New Delhi: Just two weeks after the official announcement was made, United Kingdom Prime Minister Boris Johnson has expressed regret that his visit to India will have to be postponed due to stricter COVID-19 restrictions.
“The Prime Minister (Boris Johnson) spoke to Prime Minister Modi this morning, to express his regret that he will be unable to visit India later this month as planned,” said a statement released by 10, Downing Street.
Johnson was supposed to visit India this month to be the chief guest at the Republic Day celebrations on January 26. The announcement had been made when UK foreign secretary Dominic Raab had travelled to India in mid-December.
However, even as Raab was in Delhi, the number of COVID-19 patients in the UK had begun to increase with a new strain of coronavirus detected, which spread more rapidly.
As per latest numbers, 58,784 new cases were reported on January 4 – an increase of more than 17,000 since last week.
“In light of the national lockdown announced last night, and the speed at which the new coronavirus variant is spreading, the Prime Minister said that it was important for him to remain in the UK so he can focus on the domestic response to the virus,” said the UK statement.

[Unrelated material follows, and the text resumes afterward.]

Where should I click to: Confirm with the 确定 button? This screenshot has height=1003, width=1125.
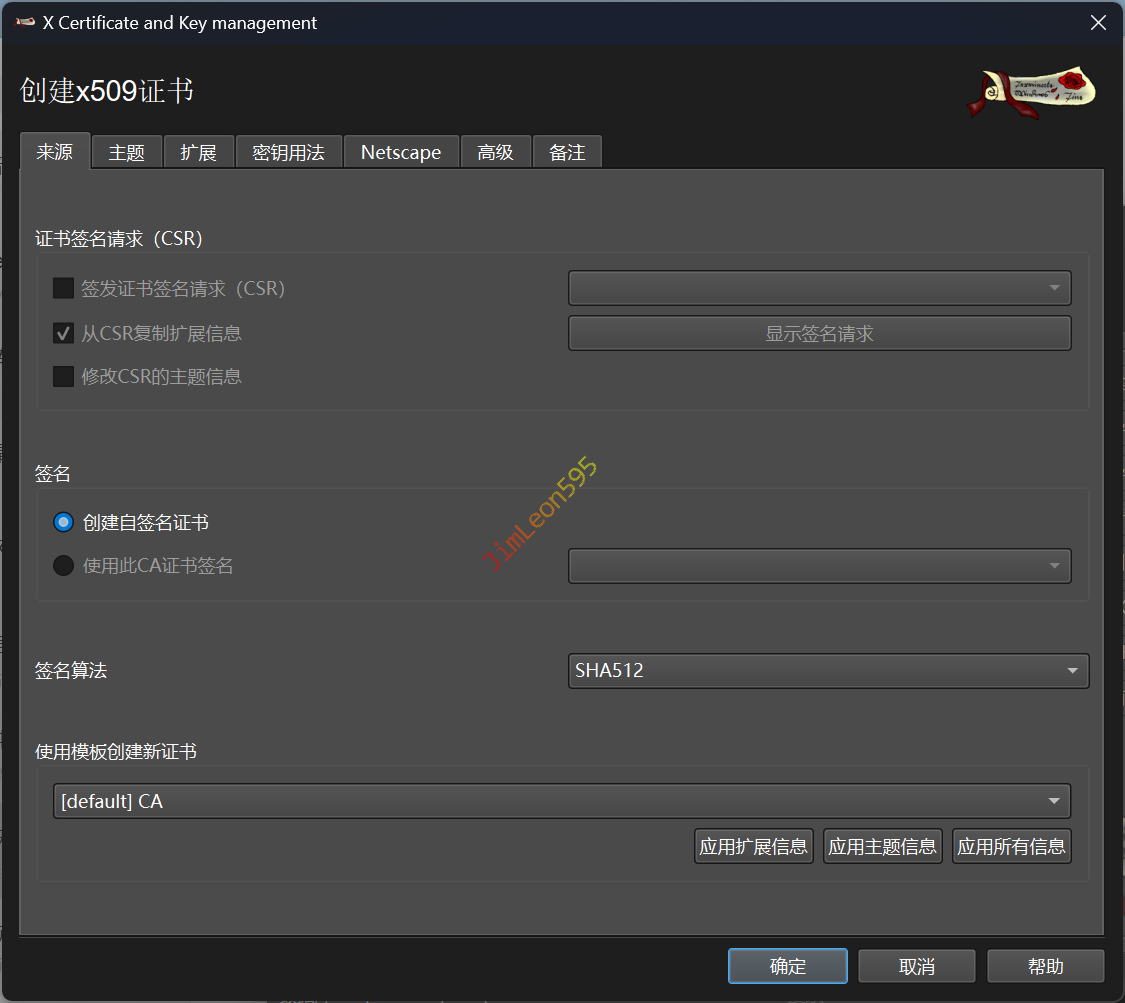pyautogui.click(x=787, y=966)
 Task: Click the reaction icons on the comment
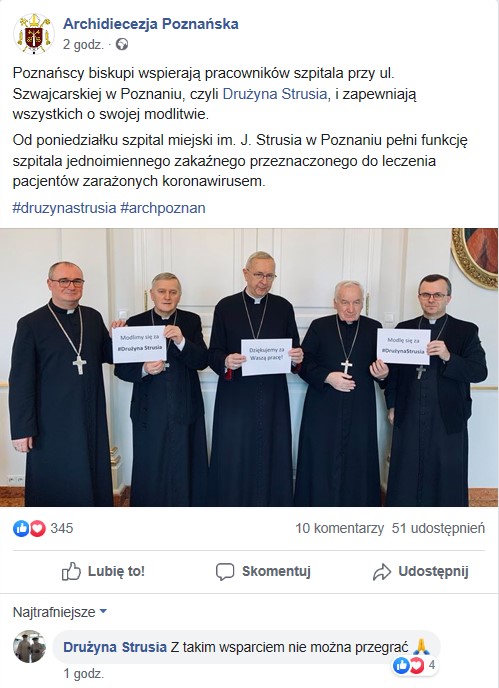(x=409, y=666)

Johnson also stated that he hopes to visit India in first half of 2021, before UK hosts the G-7 summit. The Indian prime minister has been invited to attend the G-7 summit as a guest.
The Indian read-out of the phone call stated that PM Modi “expressed his understanding of the exceptional situation in the UK, and conveyed his best wishes for the quick control of the pandemic”. “He looked forward to receiving Prime Minister Johnson in India at the earliest opportunity after normalisation of the situation,” added the official press note.
India has reiterated commitment to deepening bilateral relationship, including in combatting the pandemic.
There has been no indication so far from the Indian government on whether any other world leader will be invited as chief guest.
The last time that India had to face a vaguely similar situation over Republic Day was in 2018, when US President Donald Trump formally turned down his invite. However, India then had at least three months to go for the celebrations and South African president Cyril Ramaphosa was the chief guest at the 2019 Republic Day parade.
Around seven years ago, Bhutan King Jigme Khesar Namgyal Wangchuk had stepped in at the last moment after the then Sultan of Oman, Qaboos bin Said Al Said, turned down the formal invitation.
India has had foreign chief guests at all Republic Day parades for the last 66 years, except in 1966, when the new government of Indira Gandhi was sworn in on January 24.
The UK prime minister’s visit had also been shadowed by the ongoing farmers’ protests near Delhi. Farmer leaders have threatened to hold a ‘tractor parade’ in Delhi on January 26, if their demand of the rollback of the three farm laws is not accepted.
Earlier, a group of UK Members of Parliament, most of them from the opposition Labour, had written a letter to Johnson asking him to take up the issue of farmers’ right to peaceful protest during his visit.
When the UK foreign secretary was in Delhi, he discussed the subject with his counterpart, Minister of External Affairs S. Jaishankar. “Of course, they [farm laws] have elicited the protests that you refer to, and your politics – in some sense – because of the Indian diaspora in Britain, is our politics,” he had told reporters.
Note: The article has been updated with the Indian government’s official statement on the phone conversation between Boris Johnson and Narendra Modi.